Mutations in genes are the basis of evolution, so we owe our existence to them. Most mutations are harmful, however, because they cause cells to build defective proteins. So cells have evolved quality control mechanisms that recognize and counteract genetic mistakes. Now scientists of the Molecular Medicine Partnership Unit [MMPU], a laboratory operated jointly by the European Molecular Biology Laboratory [EMBL] and the University of Heidelberg, have discovered new features of a key quality-control mechanism in our cells. These insights into Nonsense-Mediated Decay [NMD], a process by which cells destroy potentially harmful molecules, promise to clarify our understanding of how some mutations lead to disease. The work appears in the October issue of Molecular Cell.

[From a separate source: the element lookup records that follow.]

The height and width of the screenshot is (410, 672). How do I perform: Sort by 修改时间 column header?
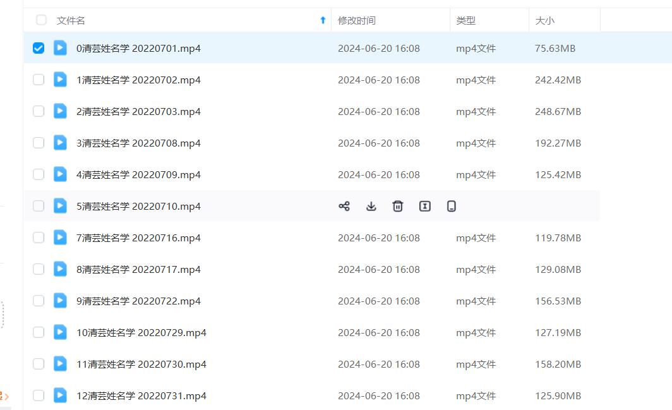click(x=357, y=20)
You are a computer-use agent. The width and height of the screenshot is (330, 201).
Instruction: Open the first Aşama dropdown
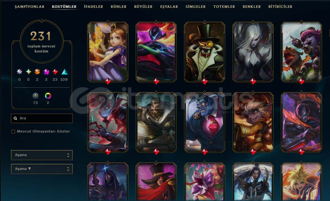[x=42, y=155]
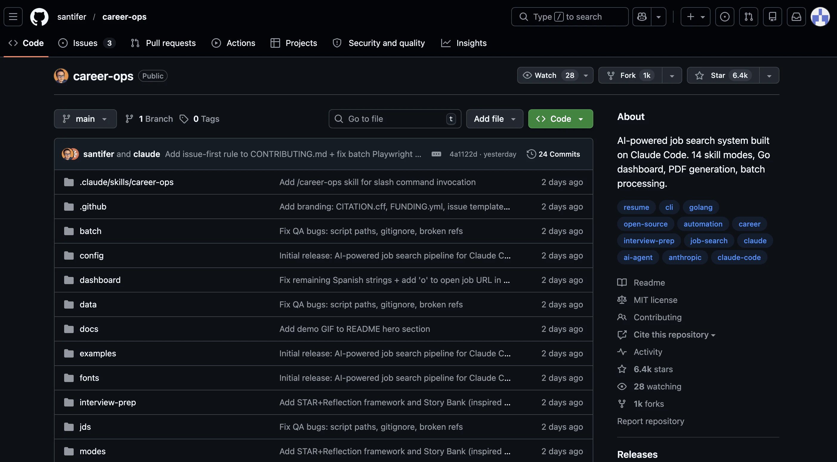The height and width of the screenshot is (462, 837).
Task: Open the main branch selector dropdown
Action: coord(85,119)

Both healthy and damaged proteins begin as instructions in genes. Cells read this information and create an RNA molecule, a template that will be used to create proteins. RNAs usually contain extra bits of code that have to be cut out before they can be used. During this cut-and-paste operation, cells attach a group of molecules called the exon junction complex [EJC] to the RNA. An RNA made from a mutant gene usually has an EJC in the wrong position, which activates NMD and destroys the RNA before it can be used to make flawed proteins.
Andreas Kulozik and Matthias Hentze, who jointly run the MMPU, have now discovered that the EJC can be put together from different components, and this influences how the cell recognizes and deals with defects.
“Previously it was believed that animal cells had one standard type of EJC ‘machine’ which alerted cells to errors and activated NMD,” Hentze says. “In the current study we removed one of the components of this machine, a protein called UPF2, and watched how the cell responded. We discovered that there are at least two kinds of NMD: one requires UPF2 and the other does not.”
The presence or absence of UPF2 changes the composition of the EJC, giving it different surfaces for other molecules to grip onto. This affects the way that another component, called UPF1, fits onto the machine. UPF1 is directly responsible for calling up the NMD machinery. The study shows that UPF1 can be mounted on both EJC types; the final effect is the same – to efficiently break down faulty RNAs.
Niels Gehring, who headed the project, did extensive studies with colleagues in the MMPU to understand exactly how the pieces of the EJC fit together. “By slightly altering some of the components, we could change the way they snapped onto the RNA and each other,” Gehring says. “This gave us a very detailed look at the step-wise way in which the EJC can be assembled in two different ways, and what that means for NMD.”
Understanding this process should shed new light on some genetic diseases, says Kulozik, a clinical researcher at the University of Heidelberg. “Some mutations manage to escape NMD and go on to cause disease. Until now we’ve thought that there is one road leading to NMD; discovering a second one will obviously give us a much clearer look at how cells deal with errors – or fail to do so.”
“The goal of EMBL and the University in setting up the MMPU was to create a real marriage between basic research and the clinic to help us understand medically-relevant processes,” Hentze says. “The current study is a perfect example, because it takes us all the way from the details of single molecules to an important disease mechanism.”